- No. of episodes: 12 + 1 Special

Release
- Original network: MTV Player international
- Original release: 28 March – 27 June 2021

Series chronology
- ← Previous Series 14 Next → Series 16

= Warsaw Shore series 15 =

The fifteenth series of Warsaw Shore, a Polish television programme based in Warsaw, Poland was announced in February 2021 and began airing on 28 March 2021. The photos were taken in Warsaw, in compliance with all safety rules related to the COVID-19 pandemic.
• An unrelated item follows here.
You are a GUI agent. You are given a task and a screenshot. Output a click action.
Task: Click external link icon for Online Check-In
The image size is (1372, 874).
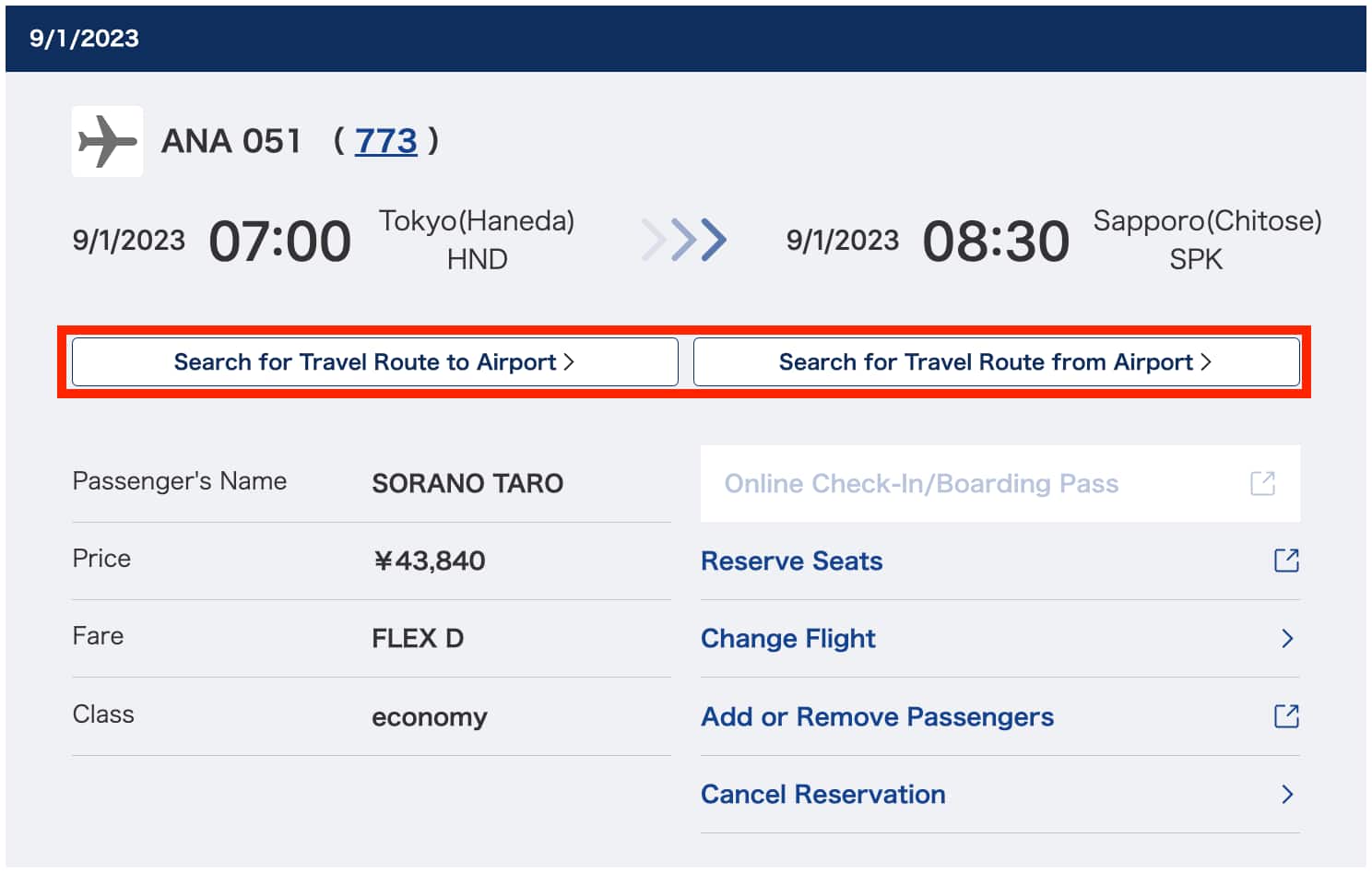[x=1262, y=483]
This is the first series not to include Ewelina Kubiak, Piotr Polak, Joanna Bałdys, Daniel "Arnold" Jabłoński, Paulina Karbowiak and Michał Eliszer after their departures the previous season. It will also be the first series to include six new cast members Oliwia Dziatkiewicz, Jeremiasz "Jez" Szmigiel, Lena Majewska, Dominik Raczkowski, Patrycja Morkowska and Kamil Jagielski. The series also featured the brief return of three former cast members Piotr Polak, Alan Kwieciński and Michał Eliszer. This was the final series to include cast members Damian "Dzik" Graf, Ewa Piekut, Kinga Gondorowicz, and Maciek Szczukiewicz.

== Cast ==
- Alan Kwieciński (Episode 8–12)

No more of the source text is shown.